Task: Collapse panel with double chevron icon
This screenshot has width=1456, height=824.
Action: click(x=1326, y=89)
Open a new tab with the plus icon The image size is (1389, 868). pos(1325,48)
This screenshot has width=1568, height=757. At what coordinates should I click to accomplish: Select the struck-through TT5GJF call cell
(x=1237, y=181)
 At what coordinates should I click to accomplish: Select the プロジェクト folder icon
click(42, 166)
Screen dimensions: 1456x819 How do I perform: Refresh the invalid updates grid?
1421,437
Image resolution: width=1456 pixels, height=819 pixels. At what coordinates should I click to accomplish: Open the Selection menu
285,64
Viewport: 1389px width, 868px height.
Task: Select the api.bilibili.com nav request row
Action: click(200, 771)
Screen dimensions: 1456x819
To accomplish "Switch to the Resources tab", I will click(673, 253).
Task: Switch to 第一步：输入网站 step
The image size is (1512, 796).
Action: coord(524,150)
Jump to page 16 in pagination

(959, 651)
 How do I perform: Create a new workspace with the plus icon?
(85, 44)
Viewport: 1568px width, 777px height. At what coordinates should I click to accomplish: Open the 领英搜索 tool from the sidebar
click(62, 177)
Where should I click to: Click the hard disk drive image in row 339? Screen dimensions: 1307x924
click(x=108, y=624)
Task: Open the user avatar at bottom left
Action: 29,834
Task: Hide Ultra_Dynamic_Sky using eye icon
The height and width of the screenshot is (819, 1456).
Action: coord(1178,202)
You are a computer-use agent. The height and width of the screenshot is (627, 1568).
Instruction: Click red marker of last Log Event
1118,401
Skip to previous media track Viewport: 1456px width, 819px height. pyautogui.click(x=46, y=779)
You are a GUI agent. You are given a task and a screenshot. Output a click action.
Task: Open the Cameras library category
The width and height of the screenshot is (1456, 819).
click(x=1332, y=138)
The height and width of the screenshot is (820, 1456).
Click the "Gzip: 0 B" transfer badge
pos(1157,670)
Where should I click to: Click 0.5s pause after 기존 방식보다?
__________________________________________________
The task:
Everything from the line containing "Skip to previous" to the end of the listing above must be returned exactly. Both end lines belong in it.

Solved problem:
Skip to previous media track Viewport: 1456px width, 819px height. pyautogui.click(x=46, y=779)
You are a GUI agent. You are given a task and a screenshot. Output a click action.
Task: Open the Cameras library category
The width and height of the screenshot is (1456, 819).
click(x=1332, y=138)
The height and width of the screenshot is (820, 1456).
Click the "Gzip: 0 B" transfer badge
pos(1157,670)
Where should I click to: Click 0.5s pause after 기존 방식보다?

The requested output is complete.